Para Daniela Brito (PSB), prefeita de Monteiro Lobato e diretora da Confederação Nacional de Municípios e da Associação Paulista de Municípios, a proposta é absurda. “Não é dessa forma que vamos resolver o problema do país”.
A mandatária disse que os municípios precisam de uma fatia maior do bolo tributário.
“A gente que oferece os serviços é quem fica com a menor parcela [dos impostos]. Precisa de melhor distribuição do bolo tributário”, afirmou.
Ela disse que os municípios vão reagir. “[A proposta] está vindo de cima para baixo e sem levar em consideração o diálogo com prefeitos e instituições. Vamos lutar no Congresso”.
Para o prefeito de Areias, Paulo Henrique de Souza Coutinho (DEM), a ideia do governo não faz nenhum sentido: “Está errado, discordo. Há outras maneiras de ajudar os municípios”.
Morador de Redenção, o jornalista João Carlos de Faria, conhecedor e pesquisador dos municípios do Vale, chamou a proposta do governo de uma “ideia mirabolante”.
“Turismo como vetor de desenvolvimento é a saída para municípios”, afirma Daniela
Quais as saídas para as pequenas cidades do Vale garantirem a sobrevivência? “Investir no turismo” é a resposta unânime, além de despertar vocações e identidades.
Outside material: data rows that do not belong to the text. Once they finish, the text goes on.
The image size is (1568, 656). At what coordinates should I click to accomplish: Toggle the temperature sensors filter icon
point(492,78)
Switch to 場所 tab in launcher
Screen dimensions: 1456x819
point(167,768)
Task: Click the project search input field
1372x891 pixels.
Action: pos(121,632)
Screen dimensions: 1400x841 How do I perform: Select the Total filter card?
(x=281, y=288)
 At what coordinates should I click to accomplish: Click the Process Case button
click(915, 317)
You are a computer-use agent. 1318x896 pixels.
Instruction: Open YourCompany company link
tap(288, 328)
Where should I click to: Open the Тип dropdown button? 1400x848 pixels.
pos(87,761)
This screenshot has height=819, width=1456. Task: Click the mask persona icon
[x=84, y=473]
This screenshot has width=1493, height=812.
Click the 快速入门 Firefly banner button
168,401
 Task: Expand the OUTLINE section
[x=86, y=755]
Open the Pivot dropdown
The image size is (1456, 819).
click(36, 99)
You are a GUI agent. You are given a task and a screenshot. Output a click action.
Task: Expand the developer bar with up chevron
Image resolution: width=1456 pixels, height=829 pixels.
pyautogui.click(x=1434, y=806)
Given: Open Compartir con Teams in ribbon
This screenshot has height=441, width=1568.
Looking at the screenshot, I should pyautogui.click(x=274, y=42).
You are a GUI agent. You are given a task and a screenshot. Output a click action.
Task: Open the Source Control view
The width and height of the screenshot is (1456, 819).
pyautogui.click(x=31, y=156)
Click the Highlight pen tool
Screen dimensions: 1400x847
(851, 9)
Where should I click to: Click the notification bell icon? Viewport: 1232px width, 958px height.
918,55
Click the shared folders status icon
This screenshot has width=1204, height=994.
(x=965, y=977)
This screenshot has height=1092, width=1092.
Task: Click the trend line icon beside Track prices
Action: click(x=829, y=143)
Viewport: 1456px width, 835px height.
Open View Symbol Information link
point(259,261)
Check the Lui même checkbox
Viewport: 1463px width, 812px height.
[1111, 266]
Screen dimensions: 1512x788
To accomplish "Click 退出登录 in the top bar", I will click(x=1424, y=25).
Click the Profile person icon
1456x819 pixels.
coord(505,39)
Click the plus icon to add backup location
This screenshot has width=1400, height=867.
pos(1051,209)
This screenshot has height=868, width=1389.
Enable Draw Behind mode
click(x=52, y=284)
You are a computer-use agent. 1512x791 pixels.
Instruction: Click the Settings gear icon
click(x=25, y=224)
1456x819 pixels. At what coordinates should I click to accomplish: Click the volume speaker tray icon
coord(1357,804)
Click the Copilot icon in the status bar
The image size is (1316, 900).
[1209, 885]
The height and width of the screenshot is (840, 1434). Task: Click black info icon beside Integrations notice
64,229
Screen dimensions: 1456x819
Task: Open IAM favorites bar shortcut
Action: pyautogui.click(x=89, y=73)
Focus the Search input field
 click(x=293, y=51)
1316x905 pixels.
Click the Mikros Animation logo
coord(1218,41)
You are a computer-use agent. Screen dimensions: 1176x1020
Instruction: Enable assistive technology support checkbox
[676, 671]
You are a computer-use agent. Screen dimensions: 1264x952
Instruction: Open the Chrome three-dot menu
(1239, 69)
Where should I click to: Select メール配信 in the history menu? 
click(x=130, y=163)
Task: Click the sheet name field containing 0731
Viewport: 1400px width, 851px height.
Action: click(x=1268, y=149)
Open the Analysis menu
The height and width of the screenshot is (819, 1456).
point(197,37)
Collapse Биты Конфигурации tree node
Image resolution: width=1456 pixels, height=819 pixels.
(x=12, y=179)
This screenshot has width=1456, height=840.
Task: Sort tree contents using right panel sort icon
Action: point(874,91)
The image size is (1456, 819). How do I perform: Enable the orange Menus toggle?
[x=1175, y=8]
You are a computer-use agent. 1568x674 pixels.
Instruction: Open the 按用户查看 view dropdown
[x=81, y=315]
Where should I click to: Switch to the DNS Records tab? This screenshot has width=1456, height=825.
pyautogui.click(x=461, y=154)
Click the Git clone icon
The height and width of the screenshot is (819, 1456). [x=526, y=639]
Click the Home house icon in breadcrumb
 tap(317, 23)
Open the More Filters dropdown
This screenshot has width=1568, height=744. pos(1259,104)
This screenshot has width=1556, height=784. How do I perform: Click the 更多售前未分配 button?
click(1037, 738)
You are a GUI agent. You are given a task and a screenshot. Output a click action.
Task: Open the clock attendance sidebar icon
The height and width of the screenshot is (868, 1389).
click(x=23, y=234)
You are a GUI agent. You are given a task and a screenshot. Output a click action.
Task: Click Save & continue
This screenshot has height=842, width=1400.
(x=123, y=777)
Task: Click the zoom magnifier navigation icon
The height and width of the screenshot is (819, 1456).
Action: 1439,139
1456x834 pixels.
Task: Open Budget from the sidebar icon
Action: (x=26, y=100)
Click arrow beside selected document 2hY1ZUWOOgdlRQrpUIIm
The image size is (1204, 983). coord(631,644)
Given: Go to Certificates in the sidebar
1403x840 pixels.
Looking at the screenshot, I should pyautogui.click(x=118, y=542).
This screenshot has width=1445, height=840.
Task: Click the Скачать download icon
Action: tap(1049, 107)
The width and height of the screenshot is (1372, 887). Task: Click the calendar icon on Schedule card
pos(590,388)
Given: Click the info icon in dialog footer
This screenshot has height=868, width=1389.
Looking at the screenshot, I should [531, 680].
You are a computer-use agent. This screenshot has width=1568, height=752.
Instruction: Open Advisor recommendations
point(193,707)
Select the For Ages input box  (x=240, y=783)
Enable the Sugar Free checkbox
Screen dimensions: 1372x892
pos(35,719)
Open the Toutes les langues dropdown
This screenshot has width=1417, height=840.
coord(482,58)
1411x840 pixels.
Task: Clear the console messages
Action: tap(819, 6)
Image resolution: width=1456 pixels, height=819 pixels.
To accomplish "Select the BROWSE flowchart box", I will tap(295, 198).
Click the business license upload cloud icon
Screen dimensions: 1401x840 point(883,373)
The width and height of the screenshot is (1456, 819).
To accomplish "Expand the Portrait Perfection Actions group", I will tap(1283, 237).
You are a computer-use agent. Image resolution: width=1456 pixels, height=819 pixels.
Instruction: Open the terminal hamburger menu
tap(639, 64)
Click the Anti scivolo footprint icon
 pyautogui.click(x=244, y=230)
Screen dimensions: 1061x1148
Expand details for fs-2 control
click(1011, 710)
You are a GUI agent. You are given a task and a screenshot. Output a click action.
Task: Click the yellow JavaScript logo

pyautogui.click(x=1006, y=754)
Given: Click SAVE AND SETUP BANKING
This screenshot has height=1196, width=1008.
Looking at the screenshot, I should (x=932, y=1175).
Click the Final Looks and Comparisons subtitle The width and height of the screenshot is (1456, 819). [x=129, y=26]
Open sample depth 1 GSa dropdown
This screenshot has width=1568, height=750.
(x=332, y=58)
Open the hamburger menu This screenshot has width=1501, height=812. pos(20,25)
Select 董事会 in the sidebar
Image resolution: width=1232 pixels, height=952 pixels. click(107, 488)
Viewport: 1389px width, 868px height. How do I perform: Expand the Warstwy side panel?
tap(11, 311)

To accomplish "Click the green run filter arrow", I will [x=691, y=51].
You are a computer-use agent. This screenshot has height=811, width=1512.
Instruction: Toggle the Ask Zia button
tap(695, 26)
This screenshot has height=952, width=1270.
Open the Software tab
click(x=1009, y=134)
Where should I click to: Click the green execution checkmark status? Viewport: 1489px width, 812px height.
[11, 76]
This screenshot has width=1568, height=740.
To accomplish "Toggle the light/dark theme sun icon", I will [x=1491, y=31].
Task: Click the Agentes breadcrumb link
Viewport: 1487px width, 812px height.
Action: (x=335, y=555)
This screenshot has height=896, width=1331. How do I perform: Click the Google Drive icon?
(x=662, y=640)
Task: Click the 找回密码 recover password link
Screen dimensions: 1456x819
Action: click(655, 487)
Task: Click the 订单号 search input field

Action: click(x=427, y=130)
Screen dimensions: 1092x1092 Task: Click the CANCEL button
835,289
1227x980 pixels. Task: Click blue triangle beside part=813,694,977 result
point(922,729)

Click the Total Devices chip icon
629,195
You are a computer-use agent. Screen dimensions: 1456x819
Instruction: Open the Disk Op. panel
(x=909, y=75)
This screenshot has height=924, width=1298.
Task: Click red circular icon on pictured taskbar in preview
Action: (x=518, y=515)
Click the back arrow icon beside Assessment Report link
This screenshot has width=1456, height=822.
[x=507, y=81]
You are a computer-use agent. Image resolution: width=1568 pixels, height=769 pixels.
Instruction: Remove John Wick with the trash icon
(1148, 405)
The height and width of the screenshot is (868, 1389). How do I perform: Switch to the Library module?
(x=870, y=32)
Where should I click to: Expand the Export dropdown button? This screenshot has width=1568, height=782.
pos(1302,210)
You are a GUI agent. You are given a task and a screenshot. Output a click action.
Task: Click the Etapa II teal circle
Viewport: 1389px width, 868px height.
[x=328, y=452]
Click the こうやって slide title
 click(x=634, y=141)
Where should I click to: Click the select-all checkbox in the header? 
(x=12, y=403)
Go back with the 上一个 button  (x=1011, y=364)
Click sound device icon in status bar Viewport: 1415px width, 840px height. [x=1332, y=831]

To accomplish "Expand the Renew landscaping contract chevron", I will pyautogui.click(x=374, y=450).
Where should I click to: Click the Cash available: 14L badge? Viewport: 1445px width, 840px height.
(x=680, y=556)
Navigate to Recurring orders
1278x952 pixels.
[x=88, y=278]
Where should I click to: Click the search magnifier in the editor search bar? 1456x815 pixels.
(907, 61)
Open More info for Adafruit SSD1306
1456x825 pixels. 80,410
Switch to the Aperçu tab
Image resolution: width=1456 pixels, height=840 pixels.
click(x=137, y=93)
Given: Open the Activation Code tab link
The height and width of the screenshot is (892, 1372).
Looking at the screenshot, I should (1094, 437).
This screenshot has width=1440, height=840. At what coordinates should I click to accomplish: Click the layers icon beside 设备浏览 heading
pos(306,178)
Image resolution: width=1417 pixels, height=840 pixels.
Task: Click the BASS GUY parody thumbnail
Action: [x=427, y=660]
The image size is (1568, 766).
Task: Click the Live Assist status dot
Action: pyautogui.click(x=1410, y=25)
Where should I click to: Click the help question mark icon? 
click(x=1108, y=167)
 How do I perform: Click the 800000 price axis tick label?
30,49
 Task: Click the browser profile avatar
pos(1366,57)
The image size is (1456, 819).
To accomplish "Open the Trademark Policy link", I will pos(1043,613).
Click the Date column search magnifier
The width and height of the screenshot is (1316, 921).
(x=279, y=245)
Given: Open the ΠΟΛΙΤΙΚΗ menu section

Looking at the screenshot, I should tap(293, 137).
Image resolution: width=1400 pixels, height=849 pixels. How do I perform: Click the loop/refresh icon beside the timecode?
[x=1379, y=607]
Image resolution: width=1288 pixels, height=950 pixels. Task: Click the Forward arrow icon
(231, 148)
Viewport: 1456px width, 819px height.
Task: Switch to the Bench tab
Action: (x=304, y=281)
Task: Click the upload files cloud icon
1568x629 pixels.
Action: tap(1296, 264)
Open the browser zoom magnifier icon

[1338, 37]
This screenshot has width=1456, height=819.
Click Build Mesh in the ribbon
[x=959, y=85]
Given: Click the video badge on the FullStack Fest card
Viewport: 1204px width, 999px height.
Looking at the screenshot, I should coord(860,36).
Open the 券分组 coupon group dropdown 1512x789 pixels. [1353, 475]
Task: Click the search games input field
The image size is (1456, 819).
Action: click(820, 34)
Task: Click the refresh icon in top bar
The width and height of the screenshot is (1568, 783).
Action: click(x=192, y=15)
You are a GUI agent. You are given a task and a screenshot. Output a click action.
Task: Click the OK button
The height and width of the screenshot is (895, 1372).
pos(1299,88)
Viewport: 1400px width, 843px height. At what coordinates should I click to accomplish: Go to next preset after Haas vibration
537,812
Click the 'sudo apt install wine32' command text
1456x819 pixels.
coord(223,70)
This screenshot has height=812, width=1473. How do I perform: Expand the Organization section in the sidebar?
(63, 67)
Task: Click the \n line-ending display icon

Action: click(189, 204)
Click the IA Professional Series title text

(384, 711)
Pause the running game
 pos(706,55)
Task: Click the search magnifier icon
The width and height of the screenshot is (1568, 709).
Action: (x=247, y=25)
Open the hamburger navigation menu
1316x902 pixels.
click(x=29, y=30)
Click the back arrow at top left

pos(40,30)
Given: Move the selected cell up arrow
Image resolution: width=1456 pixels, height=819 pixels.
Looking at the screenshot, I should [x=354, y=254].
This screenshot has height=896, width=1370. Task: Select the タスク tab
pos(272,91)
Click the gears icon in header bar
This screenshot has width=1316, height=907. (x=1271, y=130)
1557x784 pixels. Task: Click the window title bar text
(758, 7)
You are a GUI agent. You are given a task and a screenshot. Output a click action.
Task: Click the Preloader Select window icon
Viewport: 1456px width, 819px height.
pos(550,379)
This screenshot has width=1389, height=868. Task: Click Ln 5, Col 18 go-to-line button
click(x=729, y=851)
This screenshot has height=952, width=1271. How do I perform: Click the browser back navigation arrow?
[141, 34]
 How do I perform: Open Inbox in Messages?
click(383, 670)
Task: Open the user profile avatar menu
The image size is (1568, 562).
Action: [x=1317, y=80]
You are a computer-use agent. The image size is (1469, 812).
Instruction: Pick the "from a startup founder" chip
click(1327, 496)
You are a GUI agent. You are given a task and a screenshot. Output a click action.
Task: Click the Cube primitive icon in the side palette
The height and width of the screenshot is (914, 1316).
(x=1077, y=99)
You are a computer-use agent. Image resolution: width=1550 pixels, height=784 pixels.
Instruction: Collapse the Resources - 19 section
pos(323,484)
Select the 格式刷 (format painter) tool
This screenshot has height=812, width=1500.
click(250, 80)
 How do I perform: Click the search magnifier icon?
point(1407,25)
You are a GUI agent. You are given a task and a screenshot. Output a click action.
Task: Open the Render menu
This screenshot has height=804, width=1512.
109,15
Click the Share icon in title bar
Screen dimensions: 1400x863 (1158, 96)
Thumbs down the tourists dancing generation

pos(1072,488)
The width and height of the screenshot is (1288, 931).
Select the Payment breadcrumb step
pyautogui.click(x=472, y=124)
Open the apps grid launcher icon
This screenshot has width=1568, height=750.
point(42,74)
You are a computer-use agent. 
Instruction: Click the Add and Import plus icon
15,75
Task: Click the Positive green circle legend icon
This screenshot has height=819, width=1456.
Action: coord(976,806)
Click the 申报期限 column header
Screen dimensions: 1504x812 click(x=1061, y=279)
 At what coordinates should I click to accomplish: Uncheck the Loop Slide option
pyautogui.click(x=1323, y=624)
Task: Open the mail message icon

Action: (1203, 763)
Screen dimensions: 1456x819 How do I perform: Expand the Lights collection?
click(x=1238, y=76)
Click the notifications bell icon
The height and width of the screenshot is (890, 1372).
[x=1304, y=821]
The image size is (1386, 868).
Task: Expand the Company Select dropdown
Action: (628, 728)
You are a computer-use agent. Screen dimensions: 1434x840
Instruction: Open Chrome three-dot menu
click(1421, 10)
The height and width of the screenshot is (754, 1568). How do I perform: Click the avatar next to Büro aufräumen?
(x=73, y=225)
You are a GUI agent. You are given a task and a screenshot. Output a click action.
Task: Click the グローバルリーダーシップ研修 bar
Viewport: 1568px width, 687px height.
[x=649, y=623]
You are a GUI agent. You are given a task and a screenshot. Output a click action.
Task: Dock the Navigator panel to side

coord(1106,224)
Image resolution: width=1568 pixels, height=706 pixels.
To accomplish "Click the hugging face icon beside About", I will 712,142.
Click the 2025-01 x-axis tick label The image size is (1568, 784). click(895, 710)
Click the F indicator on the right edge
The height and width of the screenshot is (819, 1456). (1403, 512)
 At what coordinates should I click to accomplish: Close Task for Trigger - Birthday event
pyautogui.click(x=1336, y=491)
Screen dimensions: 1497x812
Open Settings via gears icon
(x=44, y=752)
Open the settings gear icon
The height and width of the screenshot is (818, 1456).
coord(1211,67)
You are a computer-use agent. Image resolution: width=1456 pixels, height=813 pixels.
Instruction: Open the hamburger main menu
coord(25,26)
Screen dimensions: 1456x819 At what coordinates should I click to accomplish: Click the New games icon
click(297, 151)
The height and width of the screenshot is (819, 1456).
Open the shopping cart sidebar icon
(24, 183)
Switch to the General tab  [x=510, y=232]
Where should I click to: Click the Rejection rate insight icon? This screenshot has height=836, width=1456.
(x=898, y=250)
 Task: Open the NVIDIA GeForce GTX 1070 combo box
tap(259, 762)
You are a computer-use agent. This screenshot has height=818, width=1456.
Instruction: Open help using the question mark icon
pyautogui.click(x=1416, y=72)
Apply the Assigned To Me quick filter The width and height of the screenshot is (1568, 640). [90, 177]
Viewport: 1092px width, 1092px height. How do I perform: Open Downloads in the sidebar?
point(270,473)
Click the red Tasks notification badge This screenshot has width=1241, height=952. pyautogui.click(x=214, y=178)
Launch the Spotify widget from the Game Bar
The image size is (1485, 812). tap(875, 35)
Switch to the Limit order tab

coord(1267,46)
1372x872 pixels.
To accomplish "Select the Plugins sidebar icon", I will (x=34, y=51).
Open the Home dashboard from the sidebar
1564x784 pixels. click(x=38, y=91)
A prefeita de Monteiro Lobato, Daniela Brito, dá mais dicas: “Manter as contas em ordem e atrair investimentos”. Presidente do IEV (Instituto de Estudos Valeparaibanos), Diego Amaro de Almeida acha que a fusão pode “matar” a identidade das cidades. “Seria uma tragédia em vários aspectos”.
Para Sergio Theodoro, diretor da Agemvale (Agência Metropolitana do Vale do Paraíba e Litoral Norte), é preciso estudar o assunto “Administrativamente a ideia é boa, gera uma considerável economia de recursos, mas há de se considerar a questão de identidade e cultura municipal”.